While the early promotions took a bite out of online sales over the holiday weekend for many, Target Corp. said it saw continued strength, especially on Thanksgiving.
Jason Goldberger, senior vice president of target.com and mobile, said Thursday was a record day for target.com this year and in 2012.
“While Cyber Monday will be great and so far it looks really good, Thanksgiving [sales] will be much larger,” Goldberger told WWD Monday afternoon. “Guests are definitely shopping earlier — meaning before Cyber Monday. We talk about Black Friday, but our Black Friday is Thursday, [and guests are] shopping even earlier in the day. Sales went live 3 a.m. Central Time, and we had an initial rush of orders.”
The deals offered by Target on Thursday were consistent in-store and on target.com — part of the retailer’s omnichannel strategy that’s been a focus for the past two years, according to Goldberger. He said the retailer presents online and brick-and-mortar as “one Target.” The retailer began offering free Wi-Fi in all of its stores in October 2012 and last month set up a program allowing customers to buy online and pick up in store. There are also many items showcased on target.com that are only sold in-store — like groceries — but they are still visible on the Web site so consumers can see what’s available.

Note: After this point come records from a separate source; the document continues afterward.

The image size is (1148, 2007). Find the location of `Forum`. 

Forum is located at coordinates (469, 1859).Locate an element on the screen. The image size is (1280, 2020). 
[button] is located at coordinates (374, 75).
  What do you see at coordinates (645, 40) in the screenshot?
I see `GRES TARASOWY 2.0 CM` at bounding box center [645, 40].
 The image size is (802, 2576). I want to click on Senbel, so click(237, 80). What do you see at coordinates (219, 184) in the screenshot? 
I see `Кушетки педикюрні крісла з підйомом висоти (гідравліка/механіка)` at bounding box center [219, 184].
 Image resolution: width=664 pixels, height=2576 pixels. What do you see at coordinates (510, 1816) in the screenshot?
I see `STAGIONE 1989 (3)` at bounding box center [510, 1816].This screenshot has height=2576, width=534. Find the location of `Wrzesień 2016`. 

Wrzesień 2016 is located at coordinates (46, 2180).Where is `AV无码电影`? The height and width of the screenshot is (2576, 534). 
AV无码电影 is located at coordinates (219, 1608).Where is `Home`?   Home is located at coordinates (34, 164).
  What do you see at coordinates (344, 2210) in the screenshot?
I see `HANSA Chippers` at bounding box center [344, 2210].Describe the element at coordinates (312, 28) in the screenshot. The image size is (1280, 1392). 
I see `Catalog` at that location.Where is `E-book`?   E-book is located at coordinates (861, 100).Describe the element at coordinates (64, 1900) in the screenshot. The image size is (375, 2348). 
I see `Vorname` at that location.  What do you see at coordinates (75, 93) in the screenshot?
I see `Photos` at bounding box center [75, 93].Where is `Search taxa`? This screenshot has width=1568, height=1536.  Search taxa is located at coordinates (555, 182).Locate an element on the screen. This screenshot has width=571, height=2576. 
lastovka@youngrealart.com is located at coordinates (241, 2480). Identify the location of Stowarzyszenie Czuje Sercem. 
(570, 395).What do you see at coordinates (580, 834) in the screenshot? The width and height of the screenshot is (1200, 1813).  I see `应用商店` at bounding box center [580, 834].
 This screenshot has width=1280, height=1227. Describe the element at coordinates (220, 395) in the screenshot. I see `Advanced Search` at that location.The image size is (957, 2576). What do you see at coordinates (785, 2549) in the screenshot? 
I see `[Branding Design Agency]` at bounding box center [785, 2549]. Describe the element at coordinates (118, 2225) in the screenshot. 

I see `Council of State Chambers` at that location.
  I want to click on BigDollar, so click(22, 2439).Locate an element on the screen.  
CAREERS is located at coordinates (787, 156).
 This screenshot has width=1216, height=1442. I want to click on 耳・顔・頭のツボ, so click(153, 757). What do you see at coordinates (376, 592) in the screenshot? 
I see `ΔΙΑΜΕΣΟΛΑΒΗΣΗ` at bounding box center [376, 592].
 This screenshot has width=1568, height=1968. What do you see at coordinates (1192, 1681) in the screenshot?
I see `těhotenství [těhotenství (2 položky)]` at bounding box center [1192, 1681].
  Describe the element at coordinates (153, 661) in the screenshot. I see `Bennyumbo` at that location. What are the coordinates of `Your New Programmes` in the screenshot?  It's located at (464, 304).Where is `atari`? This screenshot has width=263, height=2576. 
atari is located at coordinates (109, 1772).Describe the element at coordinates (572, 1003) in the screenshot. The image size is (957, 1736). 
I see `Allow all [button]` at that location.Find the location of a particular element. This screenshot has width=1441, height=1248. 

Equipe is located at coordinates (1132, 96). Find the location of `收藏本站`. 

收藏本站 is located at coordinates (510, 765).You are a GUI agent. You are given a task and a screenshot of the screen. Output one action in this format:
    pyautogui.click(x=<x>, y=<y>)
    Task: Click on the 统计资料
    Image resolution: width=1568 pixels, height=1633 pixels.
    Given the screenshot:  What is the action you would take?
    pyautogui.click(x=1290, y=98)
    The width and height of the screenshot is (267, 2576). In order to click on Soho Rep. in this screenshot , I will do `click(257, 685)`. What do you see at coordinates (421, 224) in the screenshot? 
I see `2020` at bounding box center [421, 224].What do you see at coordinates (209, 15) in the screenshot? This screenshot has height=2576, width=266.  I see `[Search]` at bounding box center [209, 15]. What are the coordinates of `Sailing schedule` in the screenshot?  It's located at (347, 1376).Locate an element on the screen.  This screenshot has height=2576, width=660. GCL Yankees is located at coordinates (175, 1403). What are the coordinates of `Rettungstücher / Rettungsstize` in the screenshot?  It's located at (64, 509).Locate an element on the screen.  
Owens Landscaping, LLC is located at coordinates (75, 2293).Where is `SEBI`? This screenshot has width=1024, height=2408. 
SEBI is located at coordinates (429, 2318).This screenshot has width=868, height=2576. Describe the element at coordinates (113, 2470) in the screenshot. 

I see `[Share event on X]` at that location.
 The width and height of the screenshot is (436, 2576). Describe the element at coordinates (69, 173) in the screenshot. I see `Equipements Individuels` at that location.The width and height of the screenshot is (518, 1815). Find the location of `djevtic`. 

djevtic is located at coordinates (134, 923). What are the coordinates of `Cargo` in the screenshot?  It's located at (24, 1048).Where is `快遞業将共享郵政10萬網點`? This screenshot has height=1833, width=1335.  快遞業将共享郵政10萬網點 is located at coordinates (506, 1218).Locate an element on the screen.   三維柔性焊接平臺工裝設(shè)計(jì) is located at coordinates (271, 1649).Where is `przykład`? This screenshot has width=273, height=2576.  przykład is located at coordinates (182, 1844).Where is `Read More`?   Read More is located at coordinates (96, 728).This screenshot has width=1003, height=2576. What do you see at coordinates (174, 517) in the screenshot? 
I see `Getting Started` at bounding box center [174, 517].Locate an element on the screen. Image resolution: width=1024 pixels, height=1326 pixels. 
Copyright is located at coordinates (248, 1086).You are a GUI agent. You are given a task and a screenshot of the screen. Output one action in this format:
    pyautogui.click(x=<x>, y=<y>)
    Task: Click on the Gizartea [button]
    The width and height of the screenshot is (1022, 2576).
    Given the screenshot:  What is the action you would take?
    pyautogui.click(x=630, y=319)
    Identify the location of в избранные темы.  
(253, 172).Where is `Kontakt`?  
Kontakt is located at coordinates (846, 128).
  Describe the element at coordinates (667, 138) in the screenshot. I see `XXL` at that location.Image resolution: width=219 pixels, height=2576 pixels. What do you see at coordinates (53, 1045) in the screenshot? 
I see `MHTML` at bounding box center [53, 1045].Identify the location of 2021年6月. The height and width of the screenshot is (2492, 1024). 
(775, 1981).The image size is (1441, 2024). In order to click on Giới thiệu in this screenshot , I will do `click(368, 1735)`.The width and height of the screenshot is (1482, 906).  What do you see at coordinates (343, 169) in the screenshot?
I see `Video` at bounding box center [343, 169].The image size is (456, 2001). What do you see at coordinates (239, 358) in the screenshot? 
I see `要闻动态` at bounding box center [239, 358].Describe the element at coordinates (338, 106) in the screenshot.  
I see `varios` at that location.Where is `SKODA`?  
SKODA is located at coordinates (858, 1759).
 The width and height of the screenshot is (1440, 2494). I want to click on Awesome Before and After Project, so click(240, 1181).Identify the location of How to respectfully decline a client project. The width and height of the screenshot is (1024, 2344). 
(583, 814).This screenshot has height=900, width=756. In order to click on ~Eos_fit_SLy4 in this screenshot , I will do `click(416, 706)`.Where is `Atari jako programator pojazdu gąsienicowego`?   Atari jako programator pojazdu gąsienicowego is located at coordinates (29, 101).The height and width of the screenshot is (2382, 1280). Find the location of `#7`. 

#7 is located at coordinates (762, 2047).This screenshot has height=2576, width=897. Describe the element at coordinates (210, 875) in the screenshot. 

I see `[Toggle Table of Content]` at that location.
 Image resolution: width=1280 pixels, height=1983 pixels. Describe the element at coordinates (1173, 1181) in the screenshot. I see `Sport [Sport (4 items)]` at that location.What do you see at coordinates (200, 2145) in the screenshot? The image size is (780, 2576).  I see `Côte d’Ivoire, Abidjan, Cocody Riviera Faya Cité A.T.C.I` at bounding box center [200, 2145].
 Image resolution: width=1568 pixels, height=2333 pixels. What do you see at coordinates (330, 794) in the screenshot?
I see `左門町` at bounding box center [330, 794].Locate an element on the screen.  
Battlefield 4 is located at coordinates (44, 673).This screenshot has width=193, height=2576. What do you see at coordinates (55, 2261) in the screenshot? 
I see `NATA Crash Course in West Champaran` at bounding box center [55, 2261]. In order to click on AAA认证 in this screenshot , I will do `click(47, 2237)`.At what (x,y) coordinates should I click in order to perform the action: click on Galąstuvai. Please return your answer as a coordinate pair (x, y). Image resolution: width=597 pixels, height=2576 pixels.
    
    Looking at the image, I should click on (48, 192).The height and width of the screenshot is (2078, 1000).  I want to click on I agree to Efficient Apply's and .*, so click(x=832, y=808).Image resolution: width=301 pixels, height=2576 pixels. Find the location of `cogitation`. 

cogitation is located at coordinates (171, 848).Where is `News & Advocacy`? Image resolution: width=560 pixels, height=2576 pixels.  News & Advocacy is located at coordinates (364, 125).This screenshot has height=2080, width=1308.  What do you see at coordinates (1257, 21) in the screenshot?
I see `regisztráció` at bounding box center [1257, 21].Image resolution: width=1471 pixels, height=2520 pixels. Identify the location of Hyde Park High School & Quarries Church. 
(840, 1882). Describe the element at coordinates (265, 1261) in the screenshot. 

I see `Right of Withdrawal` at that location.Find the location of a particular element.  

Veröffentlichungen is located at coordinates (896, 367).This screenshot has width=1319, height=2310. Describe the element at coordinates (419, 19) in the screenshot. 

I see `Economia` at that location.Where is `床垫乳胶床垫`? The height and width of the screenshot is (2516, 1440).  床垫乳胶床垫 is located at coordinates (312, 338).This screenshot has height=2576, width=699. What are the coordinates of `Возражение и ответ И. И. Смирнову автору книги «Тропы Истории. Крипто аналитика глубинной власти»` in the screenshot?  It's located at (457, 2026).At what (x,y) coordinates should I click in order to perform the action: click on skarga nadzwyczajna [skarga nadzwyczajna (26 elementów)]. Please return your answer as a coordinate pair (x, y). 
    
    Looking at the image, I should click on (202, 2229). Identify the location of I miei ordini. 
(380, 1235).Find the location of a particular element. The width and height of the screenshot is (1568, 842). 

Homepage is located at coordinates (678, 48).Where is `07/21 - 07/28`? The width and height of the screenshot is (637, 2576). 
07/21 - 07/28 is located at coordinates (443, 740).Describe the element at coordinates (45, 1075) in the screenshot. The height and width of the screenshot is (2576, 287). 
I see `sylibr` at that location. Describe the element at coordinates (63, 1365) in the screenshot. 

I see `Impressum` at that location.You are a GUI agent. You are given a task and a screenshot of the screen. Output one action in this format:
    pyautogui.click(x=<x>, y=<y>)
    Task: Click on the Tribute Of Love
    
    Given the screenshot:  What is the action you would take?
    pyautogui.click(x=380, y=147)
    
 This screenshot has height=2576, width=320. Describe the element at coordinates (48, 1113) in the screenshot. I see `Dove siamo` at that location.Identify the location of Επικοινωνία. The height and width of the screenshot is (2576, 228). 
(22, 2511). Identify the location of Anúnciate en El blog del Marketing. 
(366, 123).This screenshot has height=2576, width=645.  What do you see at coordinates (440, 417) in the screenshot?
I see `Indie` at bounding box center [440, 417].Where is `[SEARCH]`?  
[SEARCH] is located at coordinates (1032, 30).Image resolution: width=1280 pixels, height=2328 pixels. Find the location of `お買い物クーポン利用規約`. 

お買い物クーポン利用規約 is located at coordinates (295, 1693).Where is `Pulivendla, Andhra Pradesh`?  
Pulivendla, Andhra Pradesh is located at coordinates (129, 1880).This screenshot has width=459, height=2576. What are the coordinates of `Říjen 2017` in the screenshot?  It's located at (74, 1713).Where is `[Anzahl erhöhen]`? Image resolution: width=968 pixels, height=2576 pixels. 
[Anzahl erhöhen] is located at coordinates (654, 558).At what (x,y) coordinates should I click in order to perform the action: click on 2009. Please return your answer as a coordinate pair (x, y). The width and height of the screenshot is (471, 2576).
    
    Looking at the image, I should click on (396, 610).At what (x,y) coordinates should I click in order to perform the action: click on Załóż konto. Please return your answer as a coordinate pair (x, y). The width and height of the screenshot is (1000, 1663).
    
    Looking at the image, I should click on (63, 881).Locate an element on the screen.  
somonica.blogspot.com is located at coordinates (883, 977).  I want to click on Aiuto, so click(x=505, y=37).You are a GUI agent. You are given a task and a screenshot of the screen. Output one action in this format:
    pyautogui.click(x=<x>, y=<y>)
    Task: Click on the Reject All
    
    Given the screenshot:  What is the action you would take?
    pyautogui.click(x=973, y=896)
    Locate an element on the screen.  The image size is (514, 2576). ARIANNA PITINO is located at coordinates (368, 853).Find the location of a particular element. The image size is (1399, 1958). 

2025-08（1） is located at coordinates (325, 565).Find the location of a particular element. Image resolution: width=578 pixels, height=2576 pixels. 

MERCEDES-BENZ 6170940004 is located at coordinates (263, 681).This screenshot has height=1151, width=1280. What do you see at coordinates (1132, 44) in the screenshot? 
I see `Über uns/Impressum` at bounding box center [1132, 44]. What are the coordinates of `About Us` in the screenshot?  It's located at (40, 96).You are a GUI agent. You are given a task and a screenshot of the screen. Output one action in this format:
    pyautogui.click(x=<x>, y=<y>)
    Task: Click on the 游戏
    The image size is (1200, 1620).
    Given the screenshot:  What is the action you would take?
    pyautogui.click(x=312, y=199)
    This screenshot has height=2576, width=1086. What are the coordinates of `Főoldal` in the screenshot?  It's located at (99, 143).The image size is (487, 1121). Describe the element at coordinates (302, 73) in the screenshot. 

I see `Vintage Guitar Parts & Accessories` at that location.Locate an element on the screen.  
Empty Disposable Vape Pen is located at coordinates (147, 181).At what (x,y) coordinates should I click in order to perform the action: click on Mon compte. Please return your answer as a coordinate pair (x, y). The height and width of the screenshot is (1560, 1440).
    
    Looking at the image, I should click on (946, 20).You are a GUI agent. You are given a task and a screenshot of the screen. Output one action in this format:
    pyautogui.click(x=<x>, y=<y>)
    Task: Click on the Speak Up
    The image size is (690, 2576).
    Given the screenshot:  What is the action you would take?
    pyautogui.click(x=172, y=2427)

Target.com offered specific Cyber Monday deals, including a promotion where if consumers bought one full-price item of men’s or women’s apparel, jewelry, accessories and shoes, they get a second one for 60 percent off.
The final tally for Cyber Monday sales will be ready today. Last year, excluding mobile, Cyber Monday generated $1.465 billion in sales, a 17.1 percent rise over a year earlier.
A survey conducted by Prosper Insights & Analytics over the weekend for the NRF projected that upwards of 131 million people, or 54.8 percent of those surveyed, would shop online Cyber Monday, up from last year’s 129 million. About 19 percent of shoppers surveyed, or 24.8 million people, said they plan to shop on their mobile device, a 22 percent rise over the 20.4 million last year and a significant jump from the 3.7 million who shopped via mobile in 2009.
What’s still not clear is how all the holiday sales are going to impact profit margins once the season is over.
Laura Gurski, partner and global leader of the Consumer Product & Retail Practice at management consulting firm A.T. Kearney, contended that promotions starting as early as right after Halloween resulted in consumers essentially skipping Thanksgiving as a major shopping event. Thanksgiving sales ate into Black Friday, and she called items for sale over last weekend “overly promoted and significantly discounted” — with retailers sacrificing their margins for volume, even though it didn’t quite “pay out for them.”
But the biggest story for Gurski this season with respect to online is the behavioral shift in the way consumers are buying. She explained that online shoppers typically make a “point purchase” — meaning they know what they are going to buy, and they likely aren’t going to buy several items at once out of convenience because they are all sold on the same site. This has taught consumers to look for a deal in every element of the purchase — and this is increasingly transcending the in-store shopping experience.
“If you’re buying a TV and you need a stand, you won’t buy them together — whereas in the past you might have bought everything you needed at one time. We’re seeing consumers walk into a brick-and-mortar store and shop as if they’re online: buying just one item,” Gurski said.
She added that mobile has contributed to this phenomenon. With mobile apps, shoppers can buy additional items online, even before they check out of the store. “It’s become a new way to ‘chore stack,’ preempting the need to drive to multiple locations and having those other items mailed to you instead,” Gurski said.